**SOURCE EXCERPT:**
· · · · · · ·

We define the network architecture using the function "ppo_net" from "RL_Agent.base.utils.networks.networks.py" which return a dictionary.

In [None]:
net_architecture = networks.ppo_net(actor_conv_layers=2,
                                    actor_kernel_num=[8, 8],
                                    actor_kernel_size=[3, 3],
                                    actor_kernel_strides=[2, 2],
                                    actor_conv_activation=['relu', 'relu'],
                                    actor_dense_layers=2,
                                    actor_n_neurons=[128, 128],
                                    actor_dense_activation=['relu', 'relu'],

                                    critic_conv_layers=2,
                                    critic_kernel_num=[8, 8],
                                    critic_kernel_size=[3, 3],
                                    critic_kernel_strides=[2, 2],
                                    critic_conv_activation=['relu', 'relu'],
                                    critic_dense_layers=2,
                                    critic_n_neurons=[128, 128],
                                    critic_dense_activation=['relu', 'relu'],
                                    use_custom_network=False)

## Define the RL Agent

Here, we define the RL agent. A using the next parameters:

* actor_lr: learning rate for training the actor neural network.
* critic_lr: learning rate for training the neural network.
* batch_size: Size of the batches used for training the neural network. 
* memory_size: Size of the buffer filled with experiences in each algorithm iteration. 
* epsilon: Determines the amount of exploration (float between [0, 1]). 0 -> Full Exploitation; 1 -> Full exploration.
* epsilon_decay: Decay factor of the epsilon. In each iteration we calculate the new epslon value as: epsilon' = epsilon * epsilon_decay.
* esilon_min: minimun value epsilon can reach during the training procedure.

· · · · · · ·

**TASK:**
Answer these questions from the source excerpt:
1. Which function returns the dictionary that defines the network architecture?
2. What value is passed for use_custom_network?
3. What does an epsilon value of 0 correspond to?

**Item position entries:**
· · · · · · ·

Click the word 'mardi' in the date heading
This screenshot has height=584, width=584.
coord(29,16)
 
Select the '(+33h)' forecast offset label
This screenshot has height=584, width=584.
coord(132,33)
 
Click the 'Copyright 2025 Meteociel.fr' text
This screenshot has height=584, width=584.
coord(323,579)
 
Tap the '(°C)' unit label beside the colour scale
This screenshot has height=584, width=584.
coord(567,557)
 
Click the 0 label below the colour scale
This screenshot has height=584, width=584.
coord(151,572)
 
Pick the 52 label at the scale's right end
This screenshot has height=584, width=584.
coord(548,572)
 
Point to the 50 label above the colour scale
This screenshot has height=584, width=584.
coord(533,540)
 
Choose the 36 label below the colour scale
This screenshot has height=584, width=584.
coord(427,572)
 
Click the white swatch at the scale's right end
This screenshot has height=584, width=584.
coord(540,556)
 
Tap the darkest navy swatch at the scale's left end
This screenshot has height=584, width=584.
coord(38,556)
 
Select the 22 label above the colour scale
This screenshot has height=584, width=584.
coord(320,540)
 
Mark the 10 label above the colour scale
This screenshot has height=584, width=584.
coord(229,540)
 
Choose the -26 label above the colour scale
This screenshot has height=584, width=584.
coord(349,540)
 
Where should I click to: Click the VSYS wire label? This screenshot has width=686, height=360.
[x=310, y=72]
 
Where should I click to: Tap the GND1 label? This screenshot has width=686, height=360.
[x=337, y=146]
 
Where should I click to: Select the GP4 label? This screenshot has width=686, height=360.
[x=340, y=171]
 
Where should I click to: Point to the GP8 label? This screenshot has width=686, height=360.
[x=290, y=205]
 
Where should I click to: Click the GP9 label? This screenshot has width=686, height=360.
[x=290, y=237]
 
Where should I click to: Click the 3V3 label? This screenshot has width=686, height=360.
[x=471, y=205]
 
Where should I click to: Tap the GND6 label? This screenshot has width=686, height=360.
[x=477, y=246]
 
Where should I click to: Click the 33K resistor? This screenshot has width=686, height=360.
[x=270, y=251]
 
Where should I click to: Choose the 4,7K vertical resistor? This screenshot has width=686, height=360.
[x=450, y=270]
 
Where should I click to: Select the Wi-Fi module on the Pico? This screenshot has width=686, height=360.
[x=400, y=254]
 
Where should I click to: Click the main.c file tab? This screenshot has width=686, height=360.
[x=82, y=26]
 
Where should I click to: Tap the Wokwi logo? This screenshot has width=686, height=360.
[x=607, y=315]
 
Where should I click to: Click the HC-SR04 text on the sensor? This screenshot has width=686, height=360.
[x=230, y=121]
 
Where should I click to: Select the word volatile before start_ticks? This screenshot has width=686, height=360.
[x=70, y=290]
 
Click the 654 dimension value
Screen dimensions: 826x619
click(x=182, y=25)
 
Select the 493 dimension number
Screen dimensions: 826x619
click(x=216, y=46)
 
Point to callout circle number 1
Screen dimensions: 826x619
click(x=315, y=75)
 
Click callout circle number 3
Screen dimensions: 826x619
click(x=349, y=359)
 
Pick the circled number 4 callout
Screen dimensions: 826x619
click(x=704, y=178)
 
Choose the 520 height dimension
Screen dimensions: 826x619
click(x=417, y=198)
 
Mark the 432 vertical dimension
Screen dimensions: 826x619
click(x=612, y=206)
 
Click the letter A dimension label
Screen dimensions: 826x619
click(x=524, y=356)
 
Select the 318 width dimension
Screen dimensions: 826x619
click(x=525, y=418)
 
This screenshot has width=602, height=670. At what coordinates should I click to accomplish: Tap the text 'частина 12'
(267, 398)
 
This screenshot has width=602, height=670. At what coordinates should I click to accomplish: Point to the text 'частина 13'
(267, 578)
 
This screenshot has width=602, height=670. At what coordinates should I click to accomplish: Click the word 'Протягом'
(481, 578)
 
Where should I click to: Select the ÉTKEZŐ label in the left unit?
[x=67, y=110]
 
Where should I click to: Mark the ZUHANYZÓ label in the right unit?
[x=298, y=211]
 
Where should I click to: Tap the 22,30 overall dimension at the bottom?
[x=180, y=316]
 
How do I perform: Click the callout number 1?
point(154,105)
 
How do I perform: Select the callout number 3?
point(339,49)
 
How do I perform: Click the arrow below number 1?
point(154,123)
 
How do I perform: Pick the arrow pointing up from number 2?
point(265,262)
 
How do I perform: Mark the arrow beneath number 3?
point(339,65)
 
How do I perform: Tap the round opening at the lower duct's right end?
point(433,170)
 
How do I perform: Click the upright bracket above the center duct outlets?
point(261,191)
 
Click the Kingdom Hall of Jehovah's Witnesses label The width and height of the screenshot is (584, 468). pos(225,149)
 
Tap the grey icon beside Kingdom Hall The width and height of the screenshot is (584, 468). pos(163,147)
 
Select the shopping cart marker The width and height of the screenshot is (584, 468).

· · · · · · ·

**SOLUTION TO THE EXERCISE:**
1. ppo_net
2. False
3. Full exploitation